Adding to obtain the output vector of the LSTM module:

wherein the content of the first and second substances,

representing historical interaction sequences of user u

The output vector after being processed by the LSTM module,

represents an addition at the element level;

wherein the content of the first and second substances,

the sequence of behaviors representing user u represents a vector,

and

respectively representing the weight matrix and the bias for spatial transformation, and P representing the number of LSTM hidden layer neurons.

4. The method of claim 1, wherein the user portrait prediction layer is modeled by using user sequence features of GRUs:

hidden state of last minute

I.e. the output vector of the GRU network:

wherein the content of the first and second substances,

representing a sequence of actions of user u

The output vector after being processed by the GRU module,

wherein the content of the first and second substances,

the sequence of behaviors representing user u represents a vector,

respectively representing the weight matrix and the offset for performing the spatial transformation.

5. The method of claim 1, wherein the output layer is specifically as follows:

o＝Wu_final+b

wherein u is_finalThe representation user finally represents the vector(s),

the sequence of behaviors representing user u represents a vector,

an addition operation representing a vector; o denotes a user output vector, W denotes a weight matrix, and b denotes an offset vector.
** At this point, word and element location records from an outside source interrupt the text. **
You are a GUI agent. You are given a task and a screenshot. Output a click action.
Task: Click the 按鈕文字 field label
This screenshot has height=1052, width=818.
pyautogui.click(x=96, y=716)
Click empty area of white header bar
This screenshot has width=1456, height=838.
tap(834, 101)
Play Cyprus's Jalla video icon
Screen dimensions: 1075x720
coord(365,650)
6. The method for predicting the user portrait based on the multi-source cross-border data fusion as claimed in claim 1, wherein the step 5softmax operation is specifically:

wherein, o'_iRepresenting the probability representation of the i-th dimension obtained by the softmax function, o_iA value representing the ith dimension of the output vector o; and obtaining the probability representation of the user output vector pair corresponding to the user characteristics in the 0 th, 1 st and f-1 st dimensions through a softmax function.

7. The method of claim 1, wherein the backpropagation process of the multi-source cross-boundary data fusion-based user portrait prediction model adopts a softmax cross entropy loss function, and the formula is as follows:

wherein the content of the first and second substances,

a set of users is represented as a set of users,

representing the cross-entropy loss function, yu and

respectively representing a real user tag value and a model predicted value;

is the L2 regularization term, λ represents the regularization coefficient used to control the strength of the L2 regularization, and Θ represents the model parameters.

8. A multi-source cross-boundary data fusion-based user portrait prediction device, comprising a memory, a processor, and a multi-source cross-boundary data fusion-based user portrait prediction model program stored in the memory and executable on the processor, wherein when executed by the processor, the multi-source cross-boundary data fusion-based user portrait prediction model program implements the steps of any one of the above claims 1-7.

9. A storage medium storing a multi-source cross-boundary data fusion-based user portrait prediction model program, which when executed by a processor implements the steps of the multi-source cross-boundary data fusion-based user portrait prediction method of any one of claims 1 to 7.